Qué cierto es que uno planea y luego viene la realidad cruda y te da bien de hostias para bajarte del burro.

Tardó en morir tres meses desde que le diagnosticaron el cáncer. Murió solo conmigo a su lado. Intenté –viendo que se iba irremediablemente- distraerlo contando batallas en las que él era tan abuelo Cebolleta como yo mismo. Hablamos de su pasión: las cárceles, los etarras y su pelea política en la lucha contra ETA y en la que libró en su propio partido en donde todo fueron zancadillas y puñaladas por la espalda.

Las famosas cintas de Nanclares: dos penados etarras, Isidro Etxabe y Jon Urrutia, criticaron en voz alta en una conversación con sus familias los atentados que tuvieron lugar en noviembre de 1991. Una bomba lapa mató a uno de los dos gemelos de un guardia civil en Erandio –Fabio Moreno- y otra hirió gravísimamente a Irene Villa y a su madre.

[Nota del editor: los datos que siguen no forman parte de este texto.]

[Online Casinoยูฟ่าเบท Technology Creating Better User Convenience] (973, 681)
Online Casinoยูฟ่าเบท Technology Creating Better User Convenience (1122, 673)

Los que vivían de esas matanzas macabras, los abogados batasunos y todos sus adláteres montaron en cólera y organizaron un pollo de tres pares de cojones. Expulsaron a Etxabe y a Urrutia acusándolos de traidores. Ellos nunca buscaron ni pidieron nada para sí mismos –no los idolatro ni tengo síndrome de Estocolmo- solo querían que terminaran los tiros y las bombas lapa, y vivir en paz en Euskadi. Los etiquetaron como traidores, los presionaron hasta decir basta y los expulsaron. ¿Era traidor Txomin Iturbe en Argel? ¿Era traidor Azkoiti en Toulouse? ¿Traidores Antxon Etxebeste y Belén González en Santo Domingo? ¿Eran traidores Josu Ternera y Mikel Albizu, Antza, hablando con Arriola y Fluxá y el obispo Uriarte, enviados por Aznar? Y Otegui… ¿Es un traidor Otegui? Pues Etxabe y Urrutia desbrozaron el camino y –aunque me den de hostias por decirlo- ellos empezaron a hablar de paz.

La policía y la guardia civil –nunca agradeceré bastante cómo me cuidaron por orden de Asunción y de Belloch-, la presión social, las estrategias políticas… todo eso contribuyó al fin de ETA, pero también las cárceles, despreciadas y olvidadas, trabajaron muy bien en esa historia. Faltan unos días para el quinto aniversario de la muerte de Antonio. Este libro lo he escrito porque él me lo pidió y a él va dedicado. Cuando uno dice verdades suele crearse problemas. No me importan por muy graves que sean. Sin ánimo de compararme con ellos –Dios me libre de ser tan gilipollas- hasta Cervantes, Quevedo, Buero Vallejo o Miguel Hernández acabaron presos por lo que escribían.